**Collected data**
= Beginning of Section =

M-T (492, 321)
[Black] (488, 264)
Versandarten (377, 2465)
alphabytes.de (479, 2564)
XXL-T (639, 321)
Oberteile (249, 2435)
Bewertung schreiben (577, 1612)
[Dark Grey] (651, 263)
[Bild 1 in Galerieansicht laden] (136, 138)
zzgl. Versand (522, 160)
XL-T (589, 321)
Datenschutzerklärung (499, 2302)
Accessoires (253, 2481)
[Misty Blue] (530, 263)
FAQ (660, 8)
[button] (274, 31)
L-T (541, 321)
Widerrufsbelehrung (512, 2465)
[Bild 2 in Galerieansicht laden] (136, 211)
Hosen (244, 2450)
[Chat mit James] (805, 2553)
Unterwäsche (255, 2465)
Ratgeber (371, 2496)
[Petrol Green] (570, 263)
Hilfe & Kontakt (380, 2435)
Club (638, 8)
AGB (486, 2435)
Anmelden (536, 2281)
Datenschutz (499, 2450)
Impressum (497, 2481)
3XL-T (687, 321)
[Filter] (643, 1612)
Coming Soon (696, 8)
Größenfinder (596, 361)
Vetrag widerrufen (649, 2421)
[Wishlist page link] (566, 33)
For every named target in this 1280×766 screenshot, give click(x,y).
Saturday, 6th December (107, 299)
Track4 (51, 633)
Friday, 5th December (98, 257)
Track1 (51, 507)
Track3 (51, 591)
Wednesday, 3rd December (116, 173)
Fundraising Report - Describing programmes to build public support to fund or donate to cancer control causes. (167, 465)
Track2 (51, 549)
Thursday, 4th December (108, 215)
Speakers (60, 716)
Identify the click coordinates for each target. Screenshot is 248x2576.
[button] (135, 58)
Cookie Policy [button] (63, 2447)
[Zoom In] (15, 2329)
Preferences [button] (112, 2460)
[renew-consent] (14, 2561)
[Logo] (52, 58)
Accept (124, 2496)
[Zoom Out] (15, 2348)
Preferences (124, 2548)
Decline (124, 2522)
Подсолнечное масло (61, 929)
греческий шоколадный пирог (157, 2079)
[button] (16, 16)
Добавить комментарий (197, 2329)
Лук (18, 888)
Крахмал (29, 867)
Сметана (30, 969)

= End of Section =

**DIRECTIONS FOR THIS TASK**
Proceeding from the line containing "Datenschutzerklärung (499, 2302)" through the line containing "Wednesday, 3rd December (116, 173)", transcribe the lines above exactly, both end lines included.

**EXPECTED ANSWER**
Datenschutzerklärung (499, 2302)
Accessoires (253, 2481)
[Misty Blue] (530, 263)
FAQ (660, 8)
[button] (274, 31)
L-T (541, 321)
Widerrufsbelehrung (512, 2465)
[Bild 2 in Galerieansicht laden] (136, 211)
Hosen (244, 2450)
[Chat mit James] (805, 2553)
Unterwäsche (255, 2465)
Ratgeber (371, 2496)
[Petrol Green] (570, 263)
Hilfe & Kontakt (380, 2435)
Club (638, 8)
AGB (486, 2435)
Anmelden (536, 2281)
Datenschutz (499, 2450)
Impressum (497, 2481)
3XL-T (687, 321)
[Filter] (643, 1612)
Coming Soon (696, 8)
Größenfinder (596, 361)
Vetrag widerrufen (649, 2421)
[Wishlist page link] (566, 33)
For every named target in this 1280×766 screenshot, give click(x,y).
Saturday, 6th December (107, 299)
Track4 (51, 633)
Friday, 5th December (98, 257)
Track1 (51, 507)
Track3 (51, 591)
Wednesday, 3rd December (116, 173)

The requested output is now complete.